Polycystic Kidney Disease (PKD) encompasses a group of genetic disorders characterized by the presence of multiple cysts in the renal parenchyma, alongside extrarenal manifestations such as hepatic cysts, termed Polycystic Liver Disease (PLD). Autosomal Dominant Polycystic Kidney Disease (ADPKD), the dominantly inherited form, arises from mutations in genes PKD1 and PKD2. Despite extensive research efforts, the precise mechanism underlying cystogenesis in PKD remains elusive. This study focuses on investigating the role of NOTCH signaling in ADPKD, given its documented activation in various progressive kidney diseases. Cystogenesis progression is marked by pronounced inflammation, with interstitial fibroblasts and macrophage polarization releasing chemokines, cytokines, and growth factors.

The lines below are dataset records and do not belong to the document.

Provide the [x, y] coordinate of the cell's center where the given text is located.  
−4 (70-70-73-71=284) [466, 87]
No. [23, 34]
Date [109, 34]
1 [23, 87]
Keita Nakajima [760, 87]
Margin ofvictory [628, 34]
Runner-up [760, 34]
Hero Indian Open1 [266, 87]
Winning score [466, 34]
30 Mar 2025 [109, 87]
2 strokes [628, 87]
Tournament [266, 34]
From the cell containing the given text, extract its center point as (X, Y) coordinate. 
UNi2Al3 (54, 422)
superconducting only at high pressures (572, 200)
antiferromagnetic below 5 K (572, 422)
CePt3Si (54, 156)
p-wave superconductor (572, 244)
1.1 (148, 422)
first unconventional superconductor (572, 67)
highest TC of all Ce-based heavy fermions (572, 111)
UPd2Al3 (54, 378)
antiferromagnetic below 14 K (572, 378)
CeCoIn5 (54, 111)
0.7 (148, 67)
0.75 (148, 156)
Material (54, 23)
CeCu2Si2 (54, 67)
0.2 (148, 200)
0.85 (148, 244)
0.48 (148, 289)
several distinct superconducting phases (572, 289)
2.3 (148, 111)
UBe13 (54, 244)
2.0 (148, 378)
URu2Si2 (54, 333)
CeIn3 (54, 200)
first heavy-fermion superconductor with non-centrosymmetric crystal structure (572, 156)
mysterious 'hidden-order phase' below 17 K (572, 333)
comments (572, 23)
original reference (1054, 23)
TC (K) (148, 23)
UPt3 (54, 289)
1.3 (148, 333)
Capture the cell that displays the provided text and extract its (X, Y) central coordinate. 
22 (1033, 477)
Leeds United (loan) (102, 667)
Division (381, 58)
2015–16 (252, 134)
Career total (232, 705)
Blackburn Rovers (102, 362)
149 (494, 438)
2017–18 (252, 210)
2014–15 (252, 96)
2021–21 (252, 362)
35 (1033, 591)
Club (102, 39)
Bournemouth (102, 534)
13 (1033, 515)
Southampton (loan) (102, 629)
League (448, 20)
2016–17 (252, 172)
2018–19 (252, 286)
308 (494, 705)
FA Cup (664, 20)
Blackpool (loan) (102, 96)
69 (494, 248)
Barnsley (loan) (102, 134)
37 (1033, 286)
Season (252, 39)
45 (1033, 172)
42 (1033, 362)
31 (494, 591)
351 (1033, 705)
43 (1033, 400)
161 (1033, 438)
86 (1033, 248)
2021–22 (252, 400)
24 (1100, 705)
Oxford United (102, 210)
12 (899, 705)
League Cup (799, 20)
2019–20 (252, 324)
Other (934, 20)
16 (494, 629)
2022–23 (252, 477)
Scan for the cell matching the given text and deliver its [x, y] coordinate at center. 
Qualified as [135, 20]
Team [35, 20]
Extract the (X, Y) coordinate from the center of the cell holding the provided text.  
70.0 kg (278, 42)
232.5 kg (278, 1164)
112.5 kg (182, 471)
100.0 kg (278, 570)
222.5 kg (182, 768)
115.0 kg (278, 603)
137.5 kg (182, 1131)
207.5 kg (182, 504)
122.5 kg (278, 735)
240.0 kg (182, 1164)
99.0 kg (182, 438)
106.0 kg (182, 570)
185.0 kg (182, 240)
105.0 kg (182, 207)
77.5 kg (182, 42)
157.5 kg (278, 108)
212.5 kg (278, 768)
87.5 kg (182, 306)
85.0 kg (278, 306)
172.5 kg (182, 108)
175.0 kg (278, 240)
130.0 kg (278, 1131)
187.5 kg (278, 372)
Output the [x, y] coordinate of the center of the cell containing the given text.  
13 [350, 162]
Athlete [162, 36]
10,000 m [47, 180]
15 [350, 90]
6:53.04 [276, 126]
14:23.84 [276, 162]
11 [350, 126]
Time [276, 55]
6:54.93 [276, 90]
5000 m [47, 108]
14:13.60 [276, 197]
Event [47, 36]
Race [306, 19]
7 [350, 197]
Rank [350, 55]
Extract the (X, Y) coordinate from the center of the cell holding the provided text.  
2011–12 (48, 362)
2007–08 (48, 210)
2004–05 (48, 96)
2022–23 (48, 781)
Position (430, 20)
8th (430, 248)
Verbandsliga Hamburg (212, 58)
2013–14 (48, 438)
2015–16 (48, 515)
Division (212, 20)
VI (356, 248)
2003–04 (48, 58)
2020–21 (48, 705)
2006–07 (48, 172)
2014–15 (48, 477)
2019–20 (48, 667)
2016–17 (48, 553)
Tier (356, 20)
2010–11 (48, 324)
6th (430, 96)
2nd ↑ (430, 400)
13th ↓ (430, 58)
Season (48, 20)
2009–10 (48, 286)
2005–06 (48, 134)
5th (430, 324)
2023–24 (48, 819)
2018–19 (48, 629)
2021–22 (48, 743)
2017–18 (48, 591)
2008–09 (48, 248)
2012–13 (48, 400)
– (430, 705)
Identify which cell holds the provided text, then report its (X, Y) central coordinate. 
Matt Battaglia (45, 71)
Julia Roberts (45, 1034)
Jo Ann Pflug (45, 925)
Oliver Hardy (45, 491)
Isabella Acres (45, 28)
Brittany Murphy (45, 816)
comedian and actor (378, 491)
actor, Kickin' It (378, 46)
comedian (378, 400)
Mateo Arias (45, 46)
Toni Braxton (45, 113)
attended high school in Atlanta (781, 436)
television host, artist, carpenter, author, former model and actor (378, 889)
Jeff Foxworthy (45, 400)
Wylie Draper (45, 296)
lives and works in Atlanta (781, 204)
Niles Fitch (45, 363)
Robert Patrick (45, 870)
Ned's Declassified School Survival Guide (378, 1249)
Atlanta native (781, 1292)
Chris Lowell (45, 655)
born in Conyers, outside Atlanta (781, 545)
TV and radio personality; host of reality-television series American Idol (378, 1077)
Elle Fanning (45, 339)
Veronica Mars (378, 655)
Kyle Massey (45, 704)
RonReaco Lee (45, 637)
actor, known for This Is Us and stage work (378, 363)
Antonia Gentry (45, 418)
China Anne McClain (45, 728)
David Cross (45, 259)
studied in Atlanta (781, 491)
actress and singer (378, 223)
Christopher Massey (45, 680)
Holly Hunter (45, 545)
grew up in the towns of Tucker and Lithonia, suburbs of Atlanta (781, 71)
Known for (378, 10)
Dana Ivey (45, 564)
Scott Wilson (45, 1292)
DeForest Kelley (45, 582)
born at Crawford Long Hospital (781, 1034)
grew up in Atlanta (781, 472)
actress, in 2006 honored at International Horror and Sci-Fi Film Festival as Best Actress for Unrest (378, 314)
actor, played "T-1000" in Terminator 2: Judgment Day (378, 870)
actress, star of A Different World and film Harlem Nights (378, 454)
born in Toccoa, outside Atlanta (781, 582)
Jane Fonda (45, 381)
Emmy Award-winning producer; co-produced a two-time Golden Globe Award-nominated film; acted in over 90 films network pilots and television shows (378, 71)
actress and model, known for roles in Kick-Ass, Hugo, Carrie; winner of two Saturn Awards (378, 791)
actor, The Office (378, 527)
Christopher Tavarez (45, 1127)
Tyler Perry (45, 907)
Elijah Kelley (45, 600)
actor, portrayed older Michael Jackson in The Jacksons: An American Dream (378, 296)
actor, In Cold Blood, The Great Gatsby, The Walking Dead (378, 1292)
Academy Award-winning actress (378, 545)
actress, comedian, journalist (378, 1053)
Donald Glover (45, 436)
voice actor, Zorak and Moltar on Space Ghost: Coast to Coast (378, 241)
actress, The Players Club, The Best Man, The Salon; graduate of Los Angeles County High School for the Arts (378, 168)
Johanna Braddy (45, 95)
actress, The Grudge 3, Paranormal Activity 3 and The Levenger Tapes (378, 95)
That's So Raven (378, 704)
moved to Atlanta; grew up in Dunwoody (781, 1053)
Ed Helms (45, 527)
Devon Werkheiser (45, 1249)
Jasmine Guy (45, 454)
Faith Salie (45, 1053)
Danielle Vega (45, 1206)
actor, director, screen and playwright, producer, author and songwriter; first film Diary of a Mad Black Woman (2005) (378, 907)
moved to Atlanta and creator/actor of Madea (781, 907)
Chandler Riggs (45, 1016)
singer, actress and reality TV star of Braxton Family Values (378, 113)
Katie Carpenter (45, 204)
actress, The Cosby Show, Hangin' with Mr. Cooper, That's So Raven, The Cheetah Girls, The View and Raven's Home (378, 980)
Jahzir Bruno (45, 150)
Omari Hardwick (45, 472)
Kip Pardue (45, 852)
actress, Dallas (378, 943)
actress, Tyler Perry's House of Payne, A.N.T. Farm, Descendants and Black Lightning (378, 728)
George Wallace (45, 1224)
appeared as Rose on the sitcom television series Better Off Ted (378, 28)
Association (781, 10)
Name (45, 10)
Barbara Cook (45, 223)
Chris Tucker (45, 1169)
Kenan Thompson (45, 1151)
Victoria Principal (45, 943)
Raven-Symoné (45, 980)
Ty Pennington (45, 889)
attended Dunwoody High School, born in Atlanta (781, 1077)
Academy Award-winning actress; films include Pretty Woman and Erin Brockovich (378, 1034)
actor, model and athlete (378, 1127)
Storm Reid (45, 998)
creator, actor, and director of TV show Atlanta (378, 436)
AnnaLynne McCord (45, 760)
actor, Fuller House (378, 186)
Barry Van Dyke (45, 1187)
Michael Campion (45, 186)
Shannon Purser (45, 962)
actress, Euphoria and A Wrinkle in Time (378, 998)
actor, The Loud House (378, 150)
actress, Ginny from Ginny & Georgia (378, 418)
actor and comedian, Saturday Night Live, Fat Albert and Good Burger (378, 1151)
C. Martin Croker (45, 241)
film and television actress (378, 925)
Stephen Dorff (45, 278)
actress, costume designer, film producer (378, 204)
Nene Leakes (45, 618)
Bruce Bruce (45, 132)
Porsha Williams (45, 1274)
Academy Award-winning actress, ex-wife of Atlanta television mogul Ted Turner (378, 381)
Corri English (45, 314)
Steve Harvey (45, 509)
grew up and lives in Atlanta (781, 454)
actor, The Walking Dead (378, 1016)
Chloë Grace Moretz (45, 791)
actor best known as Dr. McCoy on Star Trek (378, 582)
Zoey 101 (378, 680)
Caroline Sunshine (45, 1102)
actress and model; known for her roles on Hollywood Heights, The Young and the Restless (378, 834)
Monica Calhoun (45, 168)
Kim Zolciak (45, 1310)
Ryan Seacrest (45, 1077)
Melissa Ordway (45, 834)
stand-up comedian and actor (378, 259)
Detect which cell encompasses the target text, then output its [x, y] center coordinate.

Additionally, GREMLIN (one of the key mediators of NOTCH pathway) has emerged as a key mediator of chronic kidney disease in preclinical studies, with urinary levels proposed as potential biomarkers for renal diseases.

Methods

To assess the involvement of the Gremlin-VEGFR2 signaling pathway in cystic disease, we examined the expression of pathway proteins in both human samples and an orthologous murine model of ADPKD. Additionally, we validated the inhibition of VEGFR2 as a potential therapeutic strategy using an orthologous rapid progressive mouse model: B6.Pkd1 cko/cko TamCre.

Results

Our findings revealed upregulation of Gremlin/VEGFR2 pathway proteins in ADPKD, evident through transcriptomic and proteomic overexpression in ADPKD mouse kidney tissues, as well as in urine and cystic fluid from ADPKD patients.
Treatment with Semaxinib, a specific VEGFR2 inhibitor, yielded beneficial effects in a short term-treatment in a rapid progressive ADPKD mouse model, including significant improvement in renal function (measured by BUN levels) as well as a significant reductions in cystic area.

Conclusion

This study sheds light on the altered role of the Gremlin/VEGFR2 pathway in cystogenesis and cyst growth progression in ADPKD. Moreover, the efficacy of a VEGFR2 inhibitor as demonstrated in a preclinical ADPKD model suggests a promising therapeutic avenue for PKD diseases.